Because if my body did not have a shut down I would not value its need for rest at all.

Or perhaps just a way to silence a room so I can hear God’s voice?
What if life were that simple? What if we could take his word in just that easy?

I never drink coffee. Today I had three cups, instantaneously my kidneys bothered me. Is it always that clear? No way. Granted that’s three cups of coffee I had no business drinking. So naturally one says, “Your body is signaling you’ve had enough.”

Is it coincidence, the Lord calls our body a temple?
Don’t you realize that your body is the temple of the Holy Spirit, who lives in you and was given to you by God? You do not belong to yourself, (1 Corinthians 6:19 NLT)

Could drinking coffee be a sin, causing an ailment of damaged kidneys?
Is it from putting it before God?
How on earth could a cup of coffee come before God? Well if I choose it over him, it’s something I put before him. Correct? #rudeawakening

Perhaps some people “it” happens faster. Perhaps some slower. Could “it” be our chance to make things right with God?
Is “it” simply a #message?

If you think I’m crazy meet my father. He was #stabbed in the heart and lives to tell about it. Rode in the passenger side of a car into a tree and thrown from the #windshield. Told he’d never walk again. The man is here for a #reason. Could God be telling him something that he chooses not to listen to?
Or perhaps he’s telling me something?
Maybe even you?

Addictions. Let’s define it.
Merriam Webster shares it is a strong and harmful need to regularly have something (such as a drug) or do something (such as gamble).

As a Christian, could it simply be something in the way of God reaching us? Something before him? Something the devil has to use against us, but only if we let him?

Could I be addicted to complaining? Could I be addicted to unrest?
Are my migraines simply an outcome of my lack of submission to God’s will on my life? Or are they to keep me in his will and move me along the path he has set out for me without distraction? Could this conversation cause one? Lol maybe. But only if it’s God’s will. As I know he wants me to stay up and write tonight.

So many of us pray for healing, but what if that obstacle we pray to be delivered from us keeps us from problems we couldn’t handle?

“The temptations in your life are no different from what others experience. And God is faithful. He will not allow the temptation to be more than you can stand. When you are tempted, he will show you a way out so that you can endure.” (1 Corinthians 10:13 NLT)

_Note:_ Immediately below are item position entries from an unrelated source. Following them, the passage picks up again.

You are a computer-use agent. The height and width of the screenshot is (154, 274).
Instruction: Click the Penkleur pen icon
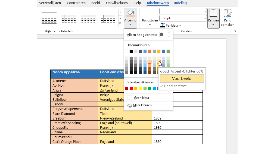163,25
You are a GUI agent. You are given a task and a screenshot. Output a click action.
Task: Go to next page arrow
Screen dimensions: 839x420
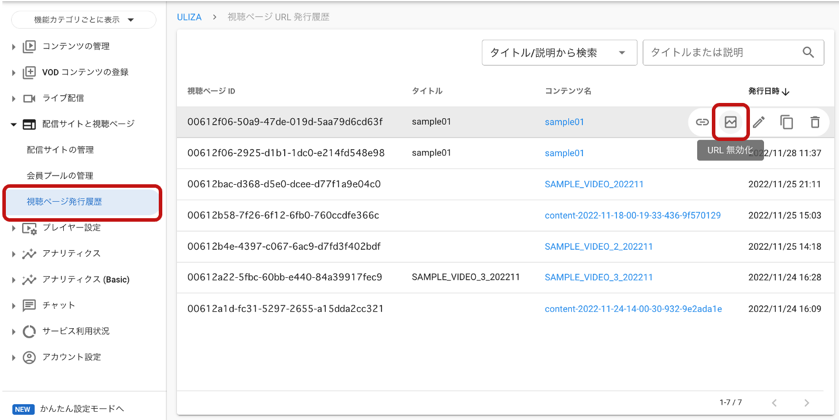tap(807, 402)
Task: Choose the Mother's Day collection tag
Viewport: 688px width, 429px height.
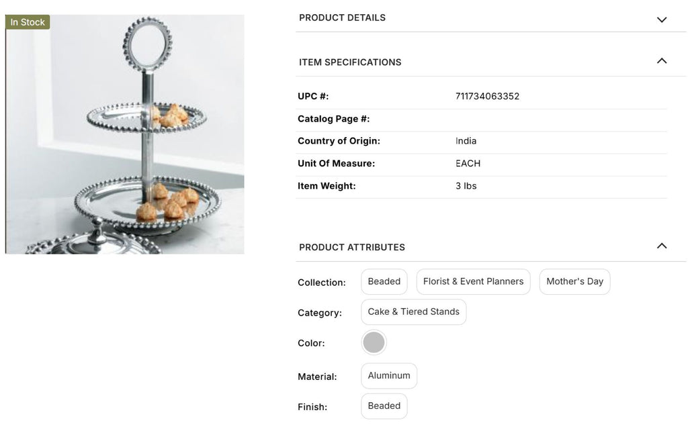Action: tap(574, 282)
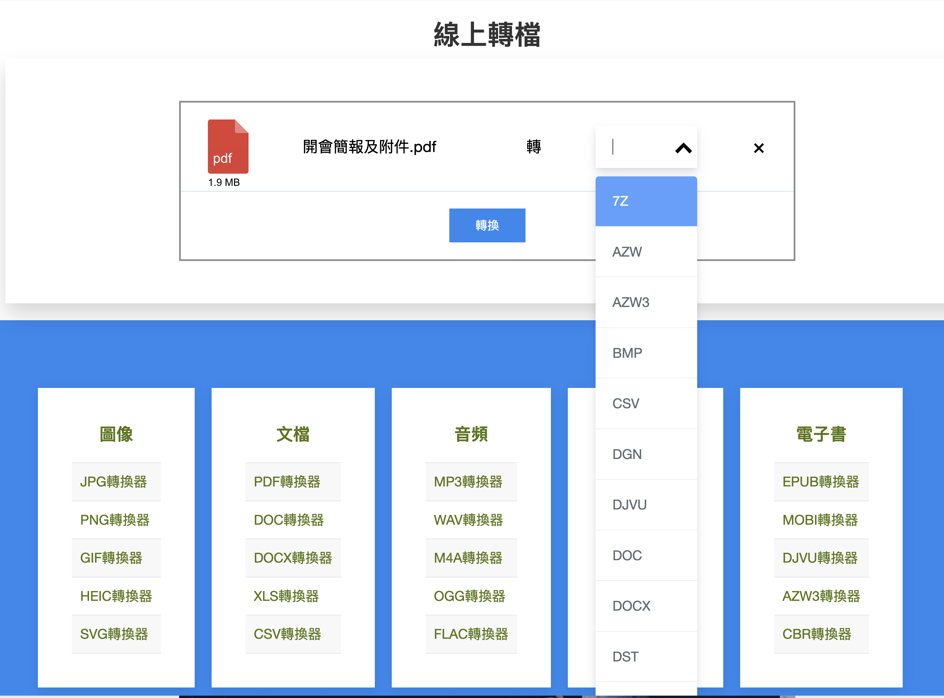Click the HEIC轉換器 link

[116, 596]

Is it possible, God is reminding me each time I get a migraine of my family history of diabetes? Is it possible I get them because if I could have chocolate I would be forced to fight a much more severe problem?
Is it possible I can’t drink alcohol without an episode, because I have over 10 alcoholics in all sides of my family and upbringing? Is that scientific research of alcoholism being hereditary or is that simply God having a bigger plan and assuring I don’t get lost along the way?
I find it no coincidence I was trashed at the UVA corner, years ago. Woke up completely lost in thought.
Walked into a bathroom and saw my father’s face in the mirror.

I understand this message is all over the place. But is it possible we spend so much time organizing we forget to apply wisdom and spread the message to others?

It’s past my bedtime. I’m very tired, however I can’t sleep knowing someone needs this tonight. My body is literally shaking from the providence reassured to me in a 5 minute conversation with a total stranger.
It’s truly a rude awakening.

God gives us such small moments that make huge transitional movements in our life.

Stop praying for something to change and pray for the will to make a change.

I can’t share all my testimony in one writing. Just as you couldn’t read all I’ve been through in one book.
If you never read my blog again, I understand. This had to flow. It was from my heart and I’d rather it be a freed mess than to clot waiting for the perfect moment.

In conclusion, let go of all things and let God. No matter how big or small your obstacle/addiction/distraction may be.. Is it too big for Him? No. Then let it go.